Latin American Installation Festival

• José Felipe Duarte Coronado, a Campus Expert in Colombia, attended the Latin American Installation Festival in Pereira, Colombia.
• The festival celebrated open-source software and aimed to bridge the gap between academia and industry.
• It featured over 25 speakers, various workshops, and promoted open-source culture in design, intelligence, and industry.
• José Felipe highlighted the sense of community, collaboration, and problem-solving in the open-source world.

Express.js

Popularity and Challenges

• Express.js is a popular Node.js framework for building web servers, with over 52 billion downloads per year.
• It faces challenges due to its modular nature and involvement of multiple organizations.

Governance and Maintenance

• Express.js has undergone governance changes, including the formation of a Technical Steering Committee, a triage team, and a security team.
• Douglas Christopher Wilson is the current maintainer of Express.js.
• The project has historically faced issues with burnout among maintainers and governance challenges.

Security

• A security team has been formed to address vulnerabilities.
• A threat model (trad model) has been created to define security responsibilities.
• Express.js does not handle sanitization, requiring users to validate input to prevent vulnerabilities.
• The team is auditing Express code and the trad model to improve security.
• Plans are in place to document and explain security measures to the community.

Open Source Project Standards

• Express.js encourages projects to adopt trad models and security processes.
• Not all open-source projects, even popular frameworks, have these measures.
• Express.js adopted the trad model based on positive experiences in Node.js.

Express Forward Plan

• Share future plans for Express.js.
• Focus on releasing Express 5.
• Develop a roadmap for Express 6 and 7.

Community Involvement

• The Express.js team seeks feedback and contributions for the upcoming Express 5 release.
• A list of pending tasks for Express 5 is available on GitHub.
• Community members can join the Express Discussions repository and Express Slack channel for focused debates, collaboration, and seeking community input.
• The team is working on reviving the triage team to manage pull requests, issues, and prioritization.

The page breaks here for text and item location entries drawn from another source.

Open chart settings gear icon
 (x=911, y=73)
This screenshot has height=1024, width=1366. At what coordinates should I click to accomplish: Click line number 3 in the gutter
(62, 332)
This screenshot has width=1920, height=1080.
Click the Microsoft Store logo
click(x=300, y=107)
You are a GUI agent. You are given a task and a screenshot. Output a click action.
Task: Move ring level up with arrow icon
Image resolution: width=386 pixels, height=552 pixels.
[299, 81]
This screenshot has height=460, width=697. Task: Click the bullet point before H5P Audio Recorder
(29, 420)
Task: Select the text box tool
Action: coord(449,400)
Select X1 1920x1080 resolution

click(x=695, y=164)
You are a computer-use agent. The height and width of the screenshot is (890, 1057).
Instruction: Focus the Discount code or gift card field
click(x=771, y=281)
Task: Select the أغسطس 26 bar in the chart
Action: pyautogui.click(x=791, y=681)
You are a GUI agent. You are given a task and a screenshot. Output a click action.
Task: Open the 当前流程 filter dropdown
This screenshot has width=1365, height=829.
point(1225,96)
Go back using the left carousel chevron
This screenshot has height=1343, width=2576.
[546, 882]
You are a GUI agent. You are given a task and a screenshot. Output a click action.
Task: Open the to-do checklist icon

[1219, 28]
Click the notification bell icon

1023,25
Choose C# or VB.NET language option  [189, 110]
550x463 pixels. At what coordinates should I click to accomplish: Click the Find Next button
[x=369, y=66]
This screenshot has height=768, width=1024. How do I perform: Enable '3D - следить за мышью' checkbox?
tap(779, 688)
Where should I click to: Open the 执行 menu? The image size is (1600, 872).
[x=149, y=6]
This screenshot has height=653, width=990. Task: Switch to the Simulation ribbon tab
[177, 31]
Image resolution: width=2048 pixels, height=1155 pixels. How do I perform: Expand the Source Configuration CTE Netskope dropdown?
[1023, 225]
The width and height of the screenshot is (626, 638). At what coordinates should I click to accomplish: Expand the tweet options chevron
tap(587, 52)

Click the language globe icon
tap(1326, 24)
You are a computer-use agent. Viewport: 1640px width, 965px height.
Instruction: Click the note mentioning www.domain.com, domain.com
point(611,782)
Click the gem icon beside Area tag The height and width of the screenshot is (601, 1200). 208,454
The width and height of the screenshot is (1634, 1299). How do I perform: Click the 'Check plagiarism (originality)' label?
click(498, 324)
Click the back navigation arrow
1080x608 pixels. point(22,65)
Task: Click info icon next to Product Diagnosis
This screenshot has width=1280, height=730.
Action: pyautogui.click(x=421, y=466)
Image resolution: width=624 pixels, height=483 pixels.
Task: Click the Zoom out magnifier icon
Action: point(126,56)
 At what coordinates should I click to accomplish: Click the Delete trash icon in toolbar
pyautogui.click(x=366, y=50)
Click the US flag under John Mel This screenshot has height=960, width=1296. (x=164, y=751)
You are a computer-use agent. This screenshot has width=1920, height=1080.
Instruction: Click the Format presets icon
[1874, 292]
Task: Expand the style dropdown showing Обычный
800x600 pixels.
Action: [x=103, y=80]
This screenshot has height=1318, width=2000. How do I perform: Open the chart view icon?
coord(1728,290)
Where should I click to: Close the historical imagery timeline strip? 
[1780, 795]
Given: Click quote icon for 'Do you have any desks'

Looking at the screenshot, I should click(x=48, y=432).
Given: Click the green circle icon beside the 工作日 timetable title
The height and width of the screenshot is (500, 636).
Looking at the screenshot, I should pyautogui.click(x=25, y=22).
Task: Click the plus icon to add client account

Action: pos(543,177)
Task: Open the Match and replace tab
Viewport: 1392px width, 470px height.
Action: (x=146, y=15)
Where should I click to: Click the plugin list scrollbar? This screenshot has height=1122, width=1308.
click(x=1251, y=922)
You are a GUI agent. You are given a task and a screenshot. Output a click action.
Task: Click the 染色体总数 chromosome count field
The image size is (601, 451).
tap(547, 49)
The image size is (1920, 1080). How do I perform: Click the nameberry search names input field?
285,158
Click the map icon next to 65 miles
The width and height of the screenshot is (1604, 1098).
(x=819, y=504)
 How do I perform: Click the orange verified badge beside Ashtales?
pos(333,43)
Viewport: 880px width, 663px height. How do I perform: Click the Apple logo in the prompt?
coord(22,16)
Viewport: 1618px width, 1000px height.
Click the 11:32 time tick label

Express 5 Features and Changes

• Express.js version 5 will require a minimum of Node.js version 18.
• It will not immediately support HTTP/2, but improved guides will be provided. HTTP/2 support may be added in version 6 or 7.
• The core framework size will be reduced, and it will become more modular.
• Default features like server-side rendering will be moved to separate modules.
• The Express.js ecosystem will be revitalized by absorbing and supporting community-developed plugins.
• Routing will be improved and decoupled from regular expressions.
• Flexibility in choosing JSON parsing and stringification methods will be provided.
• TypeScript support will be enhanced.
• A new feature flag system will be introduced.
• Production mode may become the default behavior.

Miscellaneous

• Monkey patching has been a problem for Express.js development and compatibility with newer Node.js versions.
• Express.js is perceived as relatively slow compared to other frameworks like Fastify, but upgrading to newer Node.js versions can significantly improve performance.
• Express.js prioritizes stability, with applications built 7 years ago still running on the same version with minimal migration concerns.
• The community's feedback is valued, and Express.js aims to find a balance that benefits everyone.
• Express.js version 5 has been in development for 10 years and is expected to be released soon, focusing on modernization and incorporating features like native Promise support.
• Governance decisions are made through a roadmap that reflects community input and priorities.
• Express.js version 4 will continue to support Node.js version 0.10.
• The team is not planning to absorb the functionalities of Helmet, a popular security middleware, but will recommend its use.
• Express.js version 5 is the current top priority for the team, with a focus on releasing it and completing a security audit.